Reputation: 9664
I have a .list file containing information on movies. The file is formatted as follows
New Distribution Votes Rank Title
0000000125 1176527 9.2 The Shawshank Redemption (1994)
0000000125 817264 9.2 The Godfather (1972)
0000000124 538216 9.0 The Godfather: Part II (1974)
0000000124 1142277 8.9 The Dark Knight (2008)
0000000124 906356 8.9 Pulp Fiction (1994)
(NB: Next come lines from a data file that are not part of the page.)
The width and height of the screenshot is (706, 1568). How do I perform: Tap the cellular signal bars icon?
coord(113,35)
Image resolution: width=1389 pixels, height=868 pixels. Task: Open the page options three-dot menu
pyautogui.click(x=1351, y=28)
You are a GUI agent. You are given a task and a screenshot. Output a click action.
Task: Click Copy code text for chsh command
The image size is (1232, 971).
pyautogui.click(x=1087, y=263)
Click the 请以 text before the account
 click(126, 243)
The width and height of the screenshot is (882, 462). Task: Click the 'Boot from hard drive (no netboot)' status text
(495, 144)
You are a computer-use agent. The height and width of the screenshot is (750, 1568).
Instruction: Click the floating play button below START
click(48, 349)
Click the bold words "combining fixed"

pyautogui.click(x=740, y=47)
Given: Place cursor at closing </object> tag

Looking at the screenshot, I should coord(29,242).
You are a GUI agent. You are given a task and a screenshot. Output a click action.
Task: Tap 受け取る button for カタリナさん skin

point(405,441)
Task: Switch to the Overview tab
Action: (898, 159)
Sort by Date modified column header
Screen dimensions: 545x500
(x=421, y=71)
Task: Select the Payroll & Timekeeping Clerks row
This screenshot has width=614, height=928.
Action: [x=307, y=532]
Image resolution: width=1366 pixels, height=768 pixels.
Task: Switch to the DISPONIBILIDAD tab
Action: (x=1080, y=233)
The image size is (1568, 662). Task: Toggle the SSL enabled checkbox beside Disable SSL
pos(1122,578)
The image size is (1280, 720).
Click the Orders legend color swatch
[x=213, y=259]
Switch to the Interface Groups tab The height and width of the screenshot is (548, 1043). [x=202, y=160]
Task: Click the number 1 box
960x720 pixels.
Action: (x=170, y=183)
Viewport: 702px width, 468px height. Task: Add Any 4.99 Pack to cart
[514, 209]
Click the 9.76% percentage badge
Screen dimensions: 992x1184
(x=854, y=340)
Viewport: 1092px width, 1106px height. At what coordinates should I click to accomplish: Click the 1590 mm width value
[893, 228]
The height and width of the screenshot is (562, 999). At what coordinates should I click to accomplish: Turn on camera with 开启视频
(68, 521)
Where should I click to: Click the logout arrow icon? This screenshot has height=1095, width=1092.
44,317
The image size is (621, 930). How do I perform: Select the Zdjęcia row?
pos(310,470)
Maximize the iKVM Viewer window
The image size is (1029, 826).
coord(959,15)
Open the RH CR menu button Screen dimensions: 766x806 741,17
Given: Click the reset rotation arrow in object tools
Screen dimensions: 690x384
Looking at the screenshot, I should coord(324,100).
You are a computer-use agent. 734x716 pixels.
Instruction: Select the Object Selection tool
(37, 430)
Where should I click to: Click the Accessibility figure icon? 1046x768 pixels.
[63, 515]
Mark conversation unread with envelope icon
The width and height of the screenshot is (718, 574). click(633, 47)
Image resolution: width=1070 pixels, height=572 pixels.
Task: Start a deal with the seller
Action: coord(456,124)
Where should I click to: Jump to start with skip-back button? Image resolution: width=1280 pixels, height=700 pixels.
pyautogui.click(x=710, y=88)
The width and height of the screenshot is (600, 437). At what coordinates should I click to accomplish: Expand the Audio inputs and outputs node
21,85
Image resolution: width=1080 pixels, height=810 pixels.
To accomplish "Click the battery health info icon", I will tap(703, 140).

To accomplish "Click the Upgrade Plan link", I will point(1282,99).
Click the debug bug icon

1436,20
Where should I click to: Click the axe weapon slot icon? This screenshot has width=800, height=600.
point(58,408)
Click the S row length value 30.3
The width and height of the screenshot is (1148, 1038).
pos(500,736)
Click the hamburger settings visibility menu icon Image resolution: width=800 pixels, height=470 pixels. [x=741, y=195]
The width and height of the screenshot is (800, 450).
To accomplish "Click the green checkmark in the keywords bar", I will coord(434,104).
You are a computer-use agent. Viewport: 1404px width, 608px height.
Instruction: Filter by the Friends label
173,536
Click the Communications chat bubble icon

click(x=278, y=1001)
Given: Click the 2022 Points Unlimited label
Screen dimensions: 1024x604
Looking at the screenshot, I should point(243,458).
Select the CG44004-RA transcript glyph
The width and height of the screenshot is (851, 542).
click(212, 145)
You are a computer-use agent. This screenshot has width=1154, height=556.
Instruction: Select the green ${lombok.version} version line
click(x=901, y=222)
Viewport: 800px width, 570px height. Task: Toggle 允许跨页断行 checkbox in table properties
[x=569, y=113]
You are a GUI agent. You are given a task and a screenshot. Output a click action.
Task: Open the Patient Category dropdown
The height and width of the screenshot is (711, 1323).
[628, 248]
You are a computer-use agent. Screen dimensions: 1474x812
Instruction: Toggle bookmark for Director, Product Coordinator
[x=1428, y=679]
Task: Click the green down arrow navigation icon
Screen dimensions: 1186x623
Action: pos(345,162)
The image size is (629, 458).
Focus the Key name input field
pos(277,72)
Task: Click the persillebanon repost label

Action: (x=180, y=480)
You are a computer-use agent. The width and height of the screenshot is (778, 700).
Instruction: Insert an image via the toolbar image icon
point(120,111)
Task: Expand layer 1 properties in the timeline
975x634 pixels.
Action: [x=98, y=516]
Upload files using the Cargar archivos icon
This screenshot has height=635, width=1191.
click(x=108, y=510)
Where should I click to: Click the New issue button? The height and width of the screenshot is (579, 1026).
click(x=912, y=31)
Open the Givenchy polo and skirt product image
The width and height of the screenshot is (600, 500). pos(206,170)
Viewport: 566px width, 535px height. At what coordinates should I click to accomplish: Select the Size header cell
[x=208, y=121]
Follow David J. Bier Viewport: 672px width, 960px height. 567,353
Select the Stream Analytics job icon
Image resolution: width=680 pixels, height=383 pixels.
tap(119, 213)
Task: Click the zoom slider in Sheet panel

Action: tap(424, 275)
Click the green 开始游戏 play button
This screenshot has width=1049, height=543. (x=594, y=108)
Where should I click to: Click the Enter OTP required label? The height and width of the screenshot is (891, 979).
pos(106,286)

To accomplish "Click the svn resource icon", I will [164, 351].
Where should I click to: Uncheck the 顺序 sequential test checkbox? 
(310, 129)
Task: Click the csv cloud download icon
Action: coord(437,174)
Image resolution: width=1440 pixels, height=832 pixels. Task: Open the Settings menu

The code I have so far is as follows:
//modules ill be using
var fs = require('fs');
var csv = require('csv');
csv().from.path('files/info.txt', { delimiter: ' '})
.to.array(function(data){
console.log(data);
});
But because the values are separated by single spaces, double spaces and tabs. There is no single delimiter to use. How can I extract this information into an array?
Upvotes: 1
Views: 282
Reputation: 15550
You can shrink multiple spaces in to one space with and then you can read it as string like;
fs = require('fs')
fs.readFile('files/info.txt', 'utf8', function (err, csvdata) {
if (err) {
return console.log(err);
}
var movies = csvdata.replace(/\s+/g, "\t");
csv().from.string(moviews, { delimiter: '\t'})
.to.array(function(data){
console.log(data);
});
});
Upvotes: 3
Reputation: 14156
It looks easy to parse with regex:
function parse(row) {
var match = row.match(/\s{6}(\d*)\s{2}(\d*)\s{3}(\d*\.\d)/)
return {
distribution: match[1],
votes: match[2],
rank: match[3]
};
}
fs.readFileSync(file)
.split('\n')
.slice(1) //since we don't care about the first row
.map(parse);
I will live you to build the rest of the regex. I juse two tools to do so: rubular.com and node.js repl.
This \s{6}(\d*)\s{2}(\d*)
means: MATCH 6 SPACEs, then capture an arbitrary number of digits then match 2 spaces, then capture another arbitrary number of digits, etc.
Upvotes: 0